Saved data entries
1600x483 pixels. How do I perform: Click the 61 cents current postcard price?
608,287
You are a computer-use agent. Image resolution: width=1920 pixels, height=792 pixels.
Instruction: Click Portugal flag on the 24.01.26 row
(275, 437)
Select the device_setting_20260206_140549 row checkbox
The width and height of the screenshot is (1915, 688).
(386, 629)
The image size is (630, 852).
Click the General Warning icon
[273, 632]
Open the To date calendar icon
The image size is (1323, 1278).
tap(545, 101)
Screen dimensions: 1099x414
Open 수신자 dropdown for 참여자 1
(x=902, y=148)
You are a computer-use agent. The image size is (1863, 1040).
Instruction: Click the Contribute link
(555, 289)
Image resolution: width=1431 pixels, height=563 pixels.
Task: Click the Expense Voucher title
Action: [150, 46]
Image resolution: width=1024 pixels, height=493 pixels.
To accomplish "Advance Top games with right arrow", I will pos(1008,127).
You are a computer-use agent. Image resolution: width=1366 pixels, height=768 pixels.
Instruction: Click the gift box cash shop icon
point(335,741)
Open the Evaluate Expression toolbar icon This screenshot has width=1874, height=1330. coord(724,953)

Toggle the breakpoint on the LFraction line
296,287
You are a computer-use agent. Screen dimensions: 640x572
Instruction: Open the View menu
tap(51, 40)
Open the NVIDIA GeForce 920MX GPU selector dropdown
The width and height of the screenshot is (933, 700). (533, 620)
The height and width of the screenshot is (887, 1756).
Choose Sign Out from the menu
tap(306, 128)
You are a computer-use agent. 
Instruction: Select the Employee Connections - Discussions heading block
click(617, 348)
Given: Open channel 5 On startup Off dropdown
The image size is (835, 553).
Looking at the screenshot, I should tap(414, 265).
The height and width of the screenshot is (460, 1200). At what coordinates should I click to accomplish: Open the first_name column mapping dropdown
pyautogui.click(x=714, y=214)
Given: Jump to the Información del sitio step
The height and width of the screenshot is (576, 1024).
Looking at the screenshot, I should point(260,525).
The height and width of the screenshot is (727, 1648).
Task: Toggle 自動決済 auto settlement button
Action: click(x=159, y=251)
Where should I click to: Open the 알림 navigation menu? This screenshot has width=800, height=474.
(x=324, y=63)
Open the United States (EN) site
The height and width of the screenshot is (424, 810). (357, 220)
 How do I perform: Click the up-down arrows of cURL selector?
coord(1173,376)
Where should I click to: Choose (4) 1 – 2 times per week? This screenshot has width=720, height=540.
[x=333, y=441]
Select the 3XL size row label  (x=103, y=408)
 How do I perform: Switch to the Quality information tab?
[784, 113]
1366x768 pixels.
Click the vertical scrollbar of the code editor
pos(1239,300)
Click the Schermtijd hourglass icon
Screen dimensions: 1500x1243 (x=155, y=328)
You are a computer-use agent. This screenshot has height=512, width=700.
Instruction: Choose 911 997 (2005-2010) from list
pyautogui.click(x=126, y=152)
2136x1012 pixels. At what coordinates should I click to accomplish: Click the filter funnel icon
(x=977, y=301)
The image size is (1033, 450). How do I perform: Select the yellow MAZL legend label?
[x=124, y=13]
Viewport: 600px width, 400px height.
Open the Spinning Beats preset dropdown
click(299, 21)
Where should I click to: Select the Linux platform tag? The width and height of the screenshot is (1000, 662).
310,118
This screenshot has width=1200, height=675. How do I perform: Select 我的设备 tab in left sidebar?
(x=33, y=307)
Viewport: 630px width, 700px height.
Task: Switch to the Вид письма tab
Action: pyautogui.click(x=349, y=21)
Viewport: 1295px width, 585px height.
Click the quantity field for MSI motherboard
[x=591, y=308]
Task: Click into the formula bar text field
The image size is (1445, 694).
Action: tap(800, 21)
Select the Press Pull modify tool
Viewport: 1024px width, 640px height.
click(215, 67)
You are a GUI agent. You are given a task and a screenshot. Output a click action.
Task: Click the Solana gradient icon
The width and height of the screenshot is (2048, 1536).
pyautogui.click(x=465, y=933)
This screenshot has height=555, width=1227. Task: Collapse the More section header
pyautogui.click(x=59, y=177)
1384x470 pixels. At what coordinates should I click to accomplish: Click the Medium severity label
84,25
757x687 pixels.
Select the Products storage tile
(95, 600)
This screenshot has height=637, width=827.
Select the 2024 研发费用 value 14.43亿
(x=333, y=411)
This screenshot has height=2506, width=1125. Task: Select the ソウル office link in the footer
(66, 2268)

§ Exercise requirements: Only the lines from the line with "Select the 2024 研发费用 value 14.43亿" to the final line of the entries are to be returned, each exactly as written, both ends included.

§ Solution to this problem:
Select the 2024 研发费用 value 14.43亿
(x=333, y=411)
This screenshot has height=2506, width=1125. Task: Select the ソウル office link in the footer
(66, 2268)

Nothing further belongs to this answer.